>> start PROVIDED DATA

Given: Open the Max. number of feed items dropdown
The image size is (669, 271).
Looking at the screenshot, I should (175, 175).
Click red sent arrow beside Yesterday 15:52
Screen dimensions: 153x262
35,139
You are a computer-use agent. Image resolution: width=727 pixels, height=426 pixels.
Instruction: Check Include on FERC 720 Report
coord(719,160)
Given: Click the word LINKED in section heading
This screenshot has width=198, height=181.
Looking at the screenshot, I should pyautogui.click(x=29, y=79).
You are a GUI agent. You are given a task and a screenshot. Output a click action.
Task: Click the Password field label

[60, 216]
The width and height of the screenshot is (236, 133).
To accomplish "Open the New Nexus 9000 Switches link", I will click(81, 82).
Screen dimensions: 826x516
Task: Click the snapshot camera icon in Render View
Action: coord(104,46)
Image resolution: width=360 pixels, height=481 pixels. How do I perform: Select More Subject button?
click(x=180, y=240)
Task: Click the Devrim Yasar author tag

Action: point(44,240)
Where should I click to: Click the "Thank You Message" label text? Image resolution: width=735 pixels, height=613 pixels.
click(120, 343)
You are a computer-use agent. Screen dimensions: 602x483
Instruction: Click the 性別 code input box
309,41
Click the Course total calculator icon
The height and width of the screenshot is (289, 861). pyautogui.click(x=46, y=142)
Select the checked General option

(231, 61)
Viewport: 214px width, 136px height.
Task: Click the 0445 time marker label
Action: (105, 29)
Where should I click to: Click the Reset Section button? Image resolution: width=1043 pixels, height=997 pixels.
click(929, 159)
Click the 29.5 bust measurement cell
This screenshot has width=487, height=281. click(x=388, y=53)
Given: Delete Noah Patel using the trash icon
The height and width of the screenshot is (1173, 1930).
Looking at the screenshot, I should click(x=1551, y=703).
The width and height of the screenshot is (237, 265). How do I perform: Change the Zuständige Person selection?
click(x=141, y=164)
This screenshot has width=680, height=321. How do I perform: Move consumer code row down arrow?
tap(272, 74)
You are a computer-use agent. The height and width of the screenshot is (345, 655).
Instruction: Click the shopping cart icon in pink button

>> end PROVIDED DATA

(EXERCISE INSTRUCTIONS)
Rewrite all the items above, changing every "Instruction" to "Command" and leaving the rest as it is.

(SOLUTION TO THIS EXERCISE)
Given: Open the Max. number of feed items dropdown
The image size is (669, 271).
Looking at the screenshot, I should (175, 175).
Click red sent arrow beside Yesterday 15:52
Screen dimensions: 153x262
35,139
You are a computer-use agent. Image resolution: width=727 pixels, height=426 pixels.
Command: Check Include on FERC 720 Report
coord(719,160)
Given: Click the word LINKED in section heading
This screenshot has width=198, height=181.
Looking at the screenshot, I should pyautogui.click(x=29, y=79).
You are a GUI agent. You are given a task and a screenshot. Output a click action.
Task: Click the Password field label

[60, 216]
The width and height of the screenshot is (236, 133).
To accomplish "Open the New Nexus 9000 Switches link", I will click(81, 82).
Screen dimensions: 826x516
Task: Click the snapshot camera icon in Render View
Action: coord(104,46)
Image resolution: width=360 pixels, height=481 pixels. How do I perform: Select More Subject button?
click(x=180, y=240)
Task: Click the Devrim Yasar author tag

Action: point(44,240)
Where should I click to: Click the "Thank You Message" label text? Image resolution: width=735 pixels, height=613 pixels.
click(120, 343)
You are a computer-use agent. Screen dimensions: 602x483
Command: Click the 性別 code input box
309,41
Click the Course total calculator icon
The height and width of the screenshot is (289, 861). pyautogui.click(x=46, y=142)
Select the checked General option

(231, 61)
Viewport: 214px width, 136px height.
Task: Click the 0445 time marker label
Action: (105, 29)
Where should I click to: Click the Reset Section button? Image resolution: width=1043 pixels, height=997 pixels.
click(929, 159)
Click the 29.5 bust measurement cell
This screenshot has width=487, height=281. click(x=388, y=53)
Given: Delete Noah Patel using the trash icon
The height and width of the screenshot is (1173, 1930).
Looking at the screenshot, I should click(x=1551, y=703).
The width and height of the screenshot is (237, 265). How do I perform: Change the Zuständige Person selection?
click(x=141, y=164)
This screenshot has width=680, height=321. How do I perform: Move consumer code row down arrow?
tap(272, 74)
You are a computer-use agent. The height and width of the screenshot is (345, 655).
Command: Click the shopping cart icon in pink button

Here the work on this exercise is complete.